(Beginning of SUPPLIED DATA)

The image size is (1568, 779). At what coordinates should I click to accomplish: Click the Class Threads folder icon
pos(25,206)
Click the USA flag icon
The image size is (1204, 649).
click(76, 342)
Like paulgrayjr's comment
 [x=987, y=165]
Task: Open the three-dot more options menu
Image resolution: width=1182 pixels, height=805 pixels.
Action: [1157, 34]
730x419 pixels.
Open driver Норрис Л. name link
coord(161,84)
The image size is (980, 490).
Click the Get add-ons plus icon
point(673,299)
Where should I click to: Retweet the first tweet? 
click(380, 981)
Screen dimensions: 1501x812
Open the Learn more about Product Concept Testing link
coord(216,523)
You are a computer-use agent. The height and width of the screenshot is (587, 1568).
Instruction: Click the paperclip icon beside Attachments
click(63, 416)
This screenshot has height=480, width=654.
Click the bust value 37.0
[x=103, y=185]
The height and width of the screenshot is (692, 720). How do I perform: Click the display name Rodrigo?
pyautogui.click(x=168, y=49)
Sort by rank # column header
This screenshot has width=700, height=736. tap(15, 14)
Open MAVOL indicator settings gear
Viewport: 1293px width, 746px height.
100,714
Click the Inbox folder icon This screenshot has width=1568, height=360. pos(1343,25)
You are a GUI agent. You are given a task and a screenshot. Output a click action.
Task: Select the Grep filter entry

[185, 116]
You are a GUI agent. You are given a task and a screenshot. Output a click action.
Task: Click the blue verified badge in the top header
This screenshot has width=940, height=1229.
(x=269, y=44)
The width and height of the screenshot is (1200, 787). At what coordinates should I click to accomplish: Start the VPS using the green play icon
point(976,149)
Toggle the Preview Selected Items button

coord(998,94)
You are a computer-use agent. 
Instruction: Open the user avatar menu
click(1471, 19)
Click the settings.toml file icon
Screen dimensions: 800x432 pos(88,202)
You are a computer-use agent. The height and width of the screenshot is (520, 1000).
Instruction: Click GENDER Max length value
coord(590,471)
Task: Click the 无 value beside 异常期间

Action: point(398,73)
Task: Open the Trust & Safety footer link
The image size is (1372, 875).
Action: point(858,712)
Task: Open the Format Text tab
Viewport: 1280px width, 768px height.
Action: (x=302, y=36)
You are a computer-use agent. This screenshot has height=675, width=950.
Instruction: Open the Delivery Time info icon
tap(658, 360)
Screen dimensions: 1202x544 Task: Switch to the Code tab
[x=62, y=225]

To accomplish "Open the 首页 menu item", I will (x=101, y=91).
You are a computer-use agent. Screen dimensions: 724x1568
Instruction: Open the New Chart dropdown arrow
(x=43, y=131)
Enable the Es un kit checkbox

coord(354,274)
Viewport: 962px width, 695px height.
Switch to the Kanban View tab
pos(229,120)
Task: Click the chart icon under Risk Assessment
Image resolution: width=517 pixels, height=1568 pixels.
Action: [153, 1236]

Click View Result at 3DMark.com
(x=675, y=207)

(End of SUPPLIED DATA)

§ **TASK DESCRIPTION**
In the records above, locate the line that contains "Viewport: 962px width, 695px height.". Repeat it and every line after it, exactly, and nothing else.

§ **OUTPUT OF THE EXERCISE**
Viewport: 962px width, 695px height.
Switch to the Kanban View tab
pos(229,120)
Task: Click the chart icon under Risk Assessment
Image resolution: width=517 pixels, height=1568 pixels.
Action: [153, 1236]

Click View Result at 3DMark.com
(x=675, y=207)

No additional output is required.